Willard believes that the heart of the gospel is inner renewal and that we are transformed in our character by "carefully planned and grace-sustained disciplines." (8) It is not so much through the gospel that the Spirit transforms us as it is through our own determination and effort: "What transforms us is the will to obey Jesus Christ from a life that is one with his resurrected reality day by day, learning obedience through inward transformation." (9) "Jesus is actually looking for people he can trust with his power." (10)

Similarly, Foster complains that an emphasis on God's grace has paralyzed the pursuit of inner transformation. Where Scripture teaches that the most important, most real, and most lasting work is Christ's objective work in history for our salvation, Foster writes,

The most important, most real, most lasting work is accomplished in the depths of our heart. This work is solitary and interior….It is the work of heart purity, of soul conversion, of inward transformation, of life formation….Much intense formation work is necessary before we can stand the fires of heaven. Much training is necessary before we are the kind of persons who can safely and easily reign with God. (11)

Although the Emergent movement reflects a more communal emphasis on social transformation, it shares the medieval, Anabaptist, and Pietist emphasis on deeds over creeds. Brian McLaren explains, "Anabaptists see the Christian faith primarily as a way of life," focusing on Jesus' Sermon on the Mount rather than on Paul and doctrines concerning personal salvation. (12) More than proclaiming Christ's finished work of reconciling sinners to the Father, the focus is on completing Christ's redeeming work of social transformation. Tony Jones, another leader in this movement, relates: "In an emergent church, you're likely to hear a phrase like 'Our calling as a church is to partner with God in the work that God is already doing in the world’to cooperate in the building of God's Kingdom.'" Trying to anticipate Reformed objections he notes, "Many theological assumptions lie behind this statement," although "the idea that human beings can 'cooperate' with God is particularly galling to conservative Calvinists, who generally deny the human ability to participate with God's work." (13)

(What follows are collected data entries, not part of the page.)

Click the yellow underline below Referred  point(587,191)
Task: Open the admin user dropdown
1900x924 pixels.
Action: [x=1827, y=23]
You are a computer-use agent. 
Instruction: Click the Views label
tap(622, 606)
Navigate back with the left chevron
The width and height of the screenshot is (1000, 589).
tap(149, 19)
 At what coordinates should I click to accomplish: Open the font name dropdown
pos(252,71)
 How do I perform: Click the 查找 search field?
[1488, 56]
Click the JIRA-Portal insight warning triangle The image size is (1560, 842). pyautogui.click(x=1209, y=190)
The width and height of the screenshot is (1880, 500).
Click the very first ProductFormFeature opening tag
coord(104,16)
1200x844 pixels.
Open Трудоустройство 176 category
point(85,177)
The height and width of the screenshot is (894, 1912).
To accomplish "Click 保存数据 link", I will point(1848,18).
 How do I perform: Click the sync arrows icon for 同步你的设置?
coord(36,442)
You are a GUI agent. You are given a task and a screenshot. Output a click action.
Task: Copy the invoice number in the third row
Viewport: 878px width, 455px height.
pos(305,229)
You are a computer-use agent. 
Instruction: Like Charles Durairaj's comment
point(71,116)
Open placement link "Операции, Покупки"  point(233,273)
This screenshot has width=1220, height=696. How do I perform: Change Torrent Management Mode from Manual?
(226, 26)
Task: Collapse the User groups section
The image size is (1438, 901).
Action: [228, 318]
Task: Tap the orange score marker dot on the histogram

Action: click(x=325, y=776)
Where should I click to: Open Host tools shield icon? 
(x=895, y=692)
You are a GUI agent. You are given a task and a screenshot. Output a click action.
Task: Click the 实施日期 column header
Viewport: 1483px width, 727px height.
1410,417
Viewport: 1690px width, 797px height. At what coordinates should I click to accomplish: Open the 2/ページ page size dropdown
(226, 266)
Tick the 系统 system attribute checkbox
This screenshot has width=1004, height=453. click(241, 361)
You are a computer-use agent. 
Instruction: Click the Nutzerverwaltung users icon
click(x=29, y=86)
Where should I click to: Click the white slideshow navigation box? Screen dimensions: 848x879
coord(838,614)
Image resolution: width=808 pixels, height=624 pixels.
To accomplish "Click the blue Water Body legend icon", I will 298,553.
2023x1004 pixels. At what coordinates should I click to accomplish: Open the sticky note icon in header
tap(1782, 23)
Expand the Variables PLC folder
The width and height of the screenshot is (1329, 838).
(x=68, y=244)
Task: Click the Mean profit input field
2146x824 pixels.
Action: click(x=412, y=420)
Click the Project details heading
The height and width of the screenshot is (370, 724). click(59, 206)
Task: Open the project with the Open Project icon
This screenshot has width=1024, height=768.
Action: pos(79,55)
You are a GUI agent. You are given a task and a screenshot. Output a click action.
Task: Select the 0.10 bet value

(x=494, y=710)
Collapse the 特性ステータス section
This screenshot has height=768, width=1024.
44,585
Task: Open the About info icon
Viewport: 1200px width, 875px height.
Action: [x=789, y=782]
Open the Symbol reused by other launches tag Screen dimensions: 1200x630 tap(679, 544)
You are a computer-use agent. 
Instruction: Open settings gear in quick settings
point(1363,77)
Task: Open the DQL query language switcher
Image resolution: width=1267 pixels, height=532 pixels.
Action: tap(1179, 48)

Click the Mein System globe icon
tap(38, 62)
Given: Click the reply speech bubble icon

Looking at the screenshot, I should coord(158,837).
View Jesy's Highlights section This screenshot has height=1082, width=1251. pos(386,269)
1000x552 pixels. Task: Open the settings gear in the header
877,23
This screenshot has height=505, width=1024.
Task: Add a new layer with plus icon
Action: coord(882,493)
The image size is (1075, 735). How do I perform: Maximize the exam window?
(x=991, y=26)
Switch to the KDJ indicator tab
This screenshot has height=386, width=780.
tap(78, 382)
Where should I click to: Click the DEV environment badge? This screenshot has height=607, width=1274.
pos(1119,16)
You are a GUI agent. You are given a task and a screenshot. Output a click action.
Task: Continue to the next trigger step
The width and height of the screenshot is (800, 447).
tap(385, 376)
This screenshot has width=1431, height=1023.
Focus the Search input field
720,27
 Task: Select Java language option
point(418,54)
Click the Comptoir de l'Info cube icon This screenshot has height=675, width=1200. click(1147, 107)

According to McLaren, being "missional" means that we encourage Buddhists, Muslims, and Jews to become better Buddhists, Muslims, and Jews as followers of Jesus' example. It is not what we proclaim but how we live that transforms the world. McLaren writes, "To say that Jesus is Savior is to say that in Jesus, God is intervening as Savior in all of these ways, judging (naming evil as evil), forgiving (breaking the vicious cycle of cause and effect, making reconciliation possible), and teaching (showing how to set chain reactions of good in motion)." (14) There is no mention of Christ bearing God's wrath in our place’in fact, no mention of the cross having any impact on the vertical (God-human) relationship. "Then, because we are so often ignorantly wrong and stupid, Jesus comes with saving teaching, profound yet amazingly compact: Love God with your whole heart, soul, mind, and strength, Jesus says, and love your neighbor as yourself, and that is enough." This is what it means to say that "Jesus is saving the world." (15) Although Jesus called this the summary of the law (Matt. 22:37-40, citing Deut. 6:5) for McLaren it becomes the summary of the gospel.

First, "living the gospel" is a category mistake. By definition, the gospel is news (euangelion, "good news"). You don't "do" news; you do law and you hear gospel. Second, the specific content of this good news is the forgiveness of sins through faith in Christ's saving life, death, and resurrection. We are beneficiaries of this action, not active participants. Scripture certainly teaches that we live in view of God's mercies, in a manner worthy of the gospel we profess, and so forth. However, it represents our lives and good works as the fruit of the faith created by the gospel, not as part of the gospel itself.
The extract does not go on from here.